A random walk through Plato
By Howard A. Jones

This is a readable account by a professor of philosophy at Oxford and Arizona universities of the life and work of one of the first great Greek philosophers, whose influence is felt still today. For example, the Theory of Forms introduced in the Timaeus resonates with the mystical idea of an underlying truth of which the material world is a representation, an idea gaining increasing acceptance in the West. Several subsequent philosophers, like Locke and Kant, developed this concept and contemporary scholar Roger Penrose views mathematics in this way. However, the Forms are dealt with by Annas in any depth only in the last few pages of the book.

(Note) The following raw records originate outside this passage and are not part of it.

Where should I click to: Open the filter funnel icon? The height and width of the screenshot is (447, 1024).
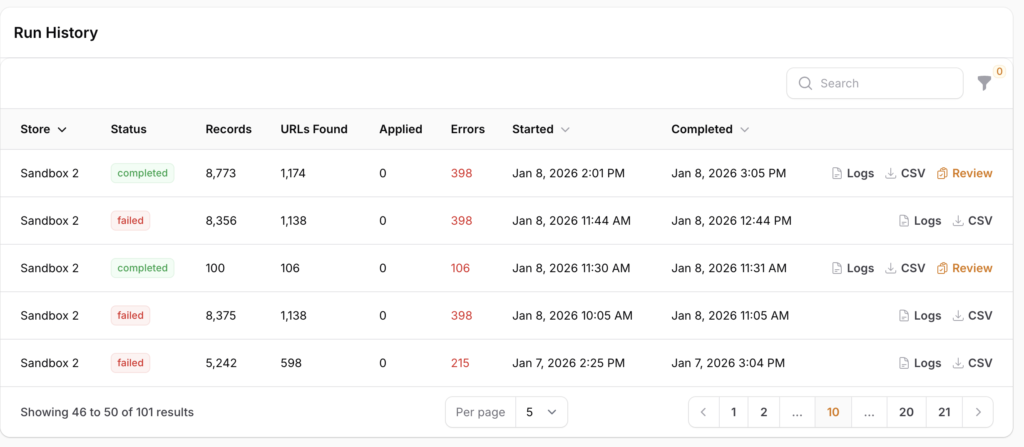pos(985,84)

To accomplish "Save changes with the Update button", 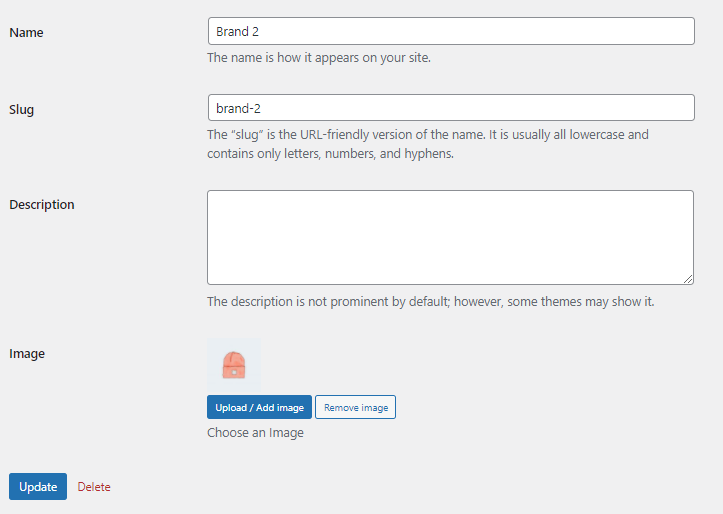I will [x=38, y=487].
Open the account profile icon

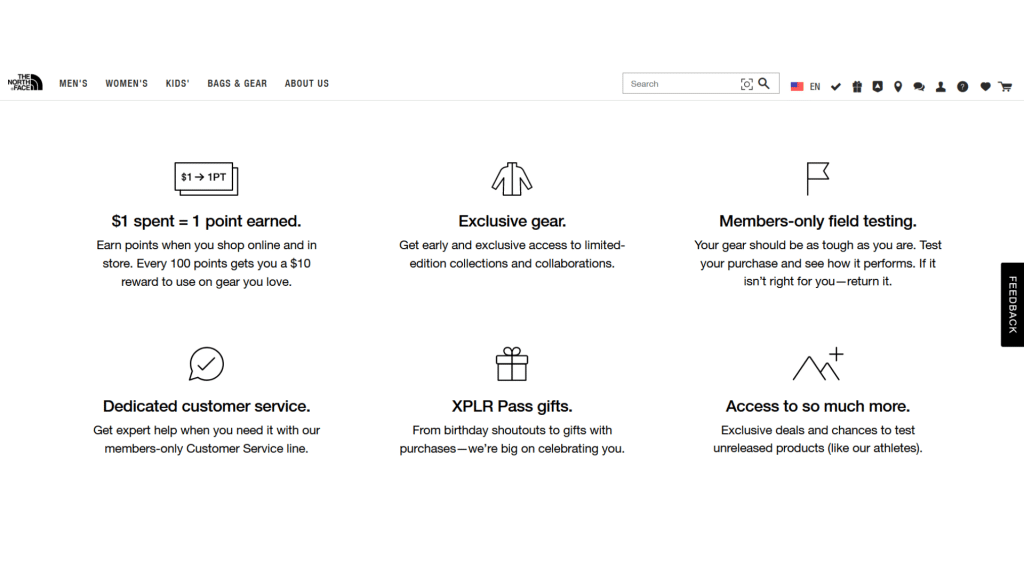pos(940,86)
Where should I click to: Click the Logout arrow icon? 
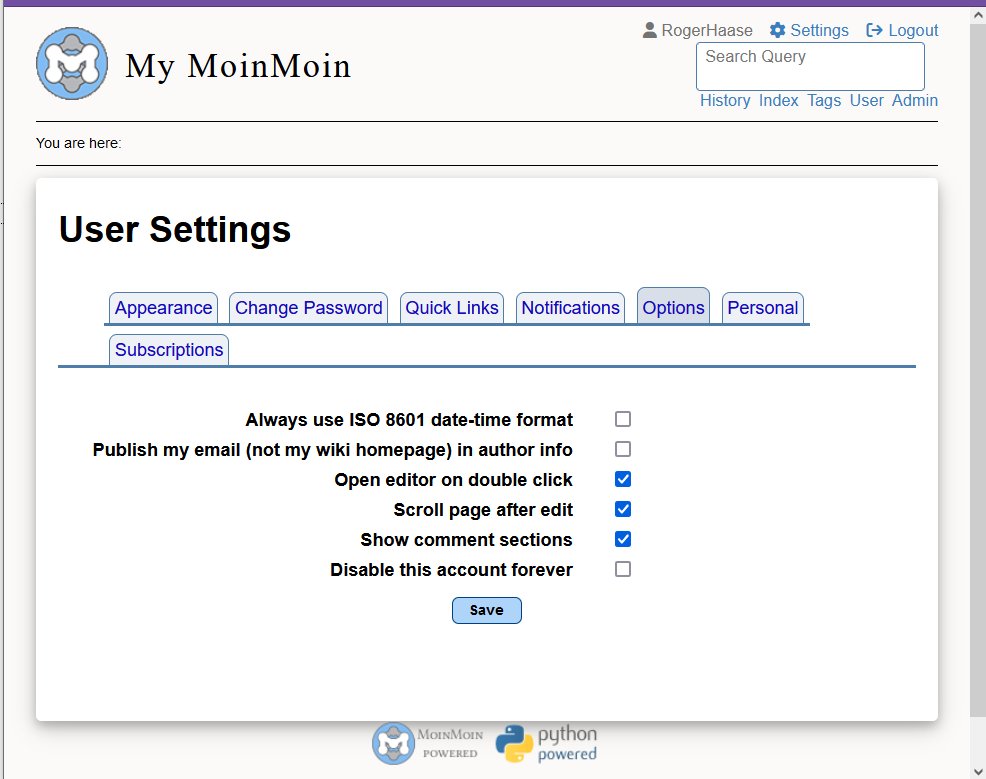[x=874, y=30]
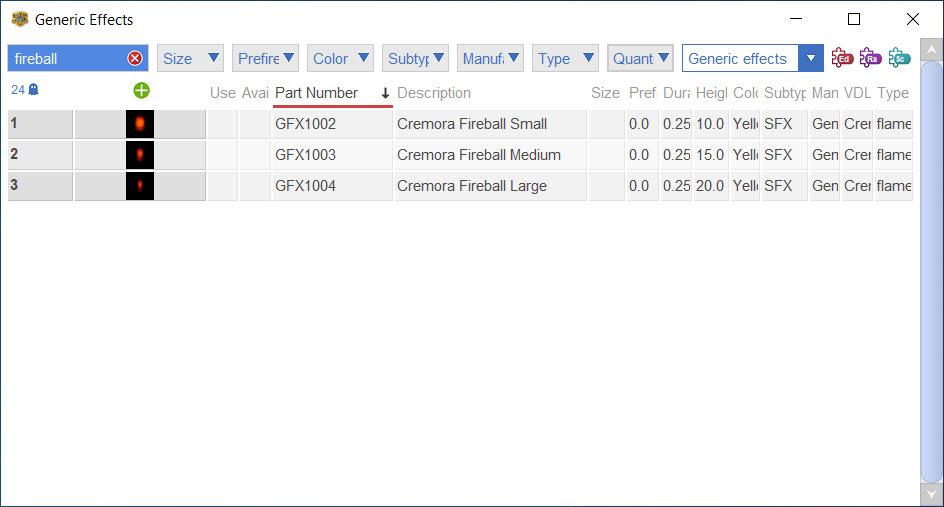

Plato's writing comprises some two dozen dialogues, but the treatment here is by subject matter rather than a working though of each book. Annas gives a good resume of the main themes in Plato's work but I was glad that I had read most of the dialogues and an earlier biography by David Melling before tackling Annas: I think I would have found the treatment rather rambling if I hadn't already had the pegs on which to hang the information. I question whether a whole chapter on sexual practice in ancient Greece is really relevant to Plato's philosophy.

Certainly this is an authoritative account of a great thinker who should be much more widely read in schools and colleges.

Dr Howard A. Jones is the author of The Thoughtful Guide to God (2006) and The Tao of Holism (2008), both published by O Books, Winchester, UK.

Understanding Plato (OPUS)
Classical Thought (OPUS)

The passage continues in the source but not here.